I feel a little thrill of validation about that, because I have been supporting the memory theory of sleep and dreaming for a long time based purely on my own understanding of both observed fact and my subjective sense of my own cognition.
Sleep is when our brains sort through all the memories in our medium term storage from the day’s events and chooses which ones get put into long term memory and which ones get flushed.
That is why sleep deprivation makes you stupid…. your medium term memory is full.
Lastly and definitely most creepily, we have scientists erasing and replacing specific memories.
Only in mice, of course… so far. By tracking down the specific brain activity that happens from a specific stimulus as it becomes a specific memory in mice, the scientists were able to record the electrical signals involved, erase that memory, and then put it back in again without actually being able to read the content of the signal.
It’s kind of like monitoring transmissions from an enemy army who speaks in a language you can’t translate. You have no idea what the words mean, but if you noticed that the same string of gibberish always happened right before an attack, you might be able to transmit that back to the enemy and get them to attack when and where you wanted them too.

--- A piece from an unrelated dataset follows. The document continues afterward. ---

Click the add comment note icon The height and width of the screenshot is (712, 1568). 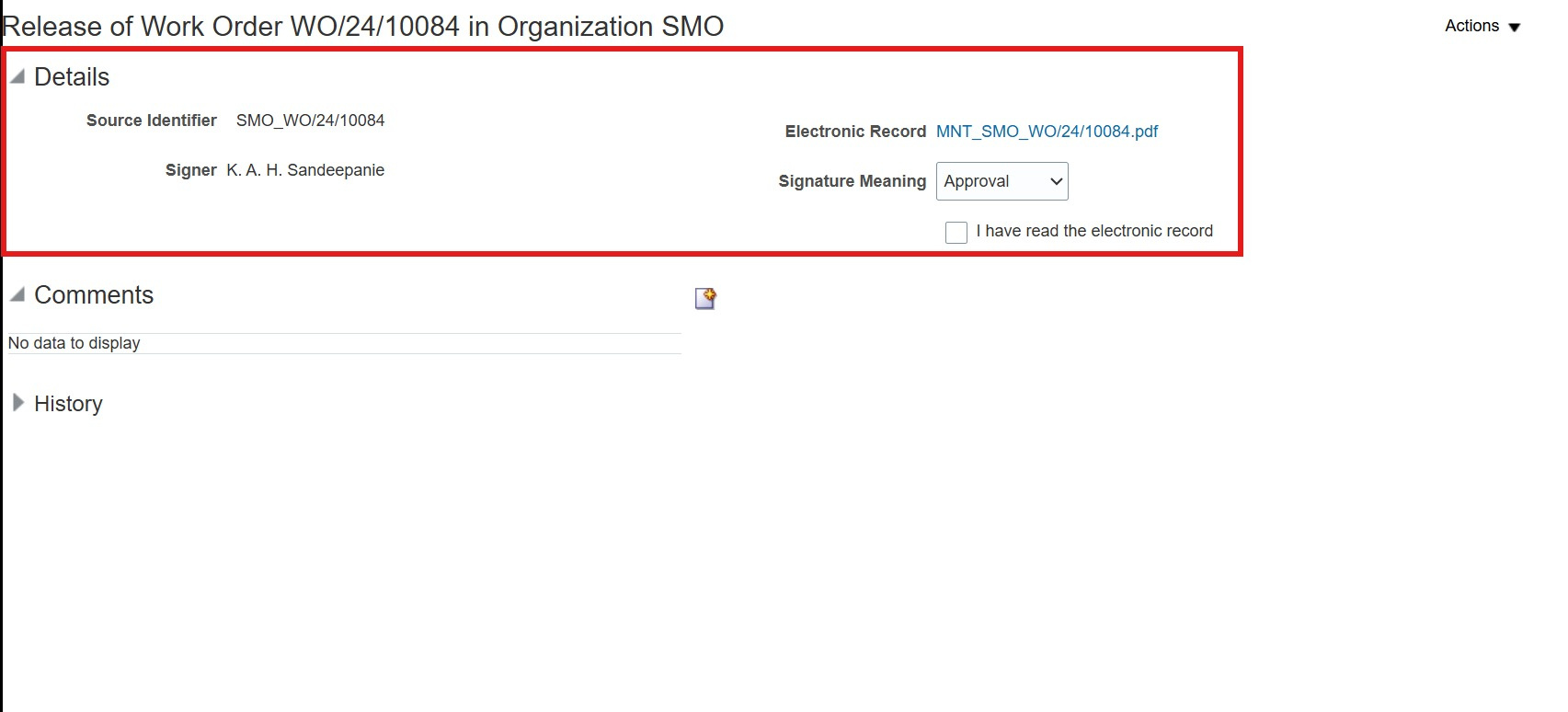coord(705,298)
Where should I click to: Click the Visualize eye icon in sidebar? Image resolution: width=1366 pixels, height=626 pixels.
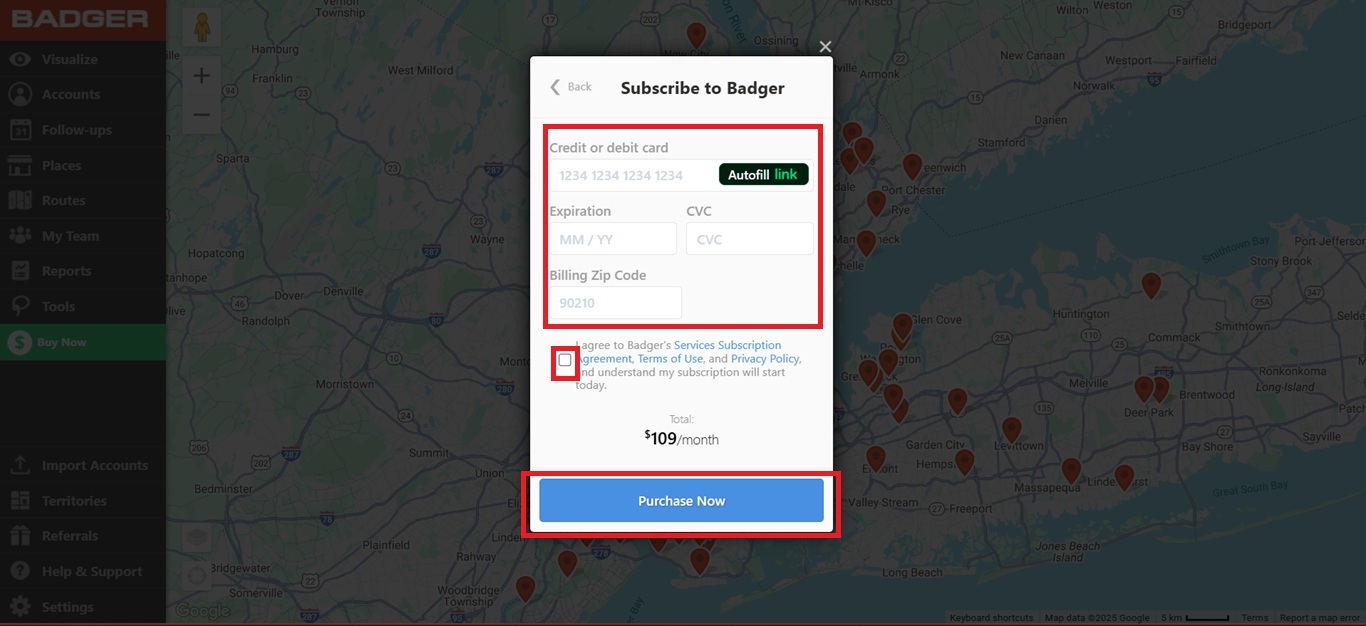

The scientists’ involved are talking about how this could be used to erase the over-powerful, unprocessable memories that ar the root cause of PTSD. And don’t get me wrong, that would be awesome. PTSD can be crippling and so far, all efforts to treat it have met with mixed and weak results at best.
But I don’t think you have to be Philip K. Dick to see how such power could be used for evil.
That’s it for today’s sciencing, folks. See you tomorrow!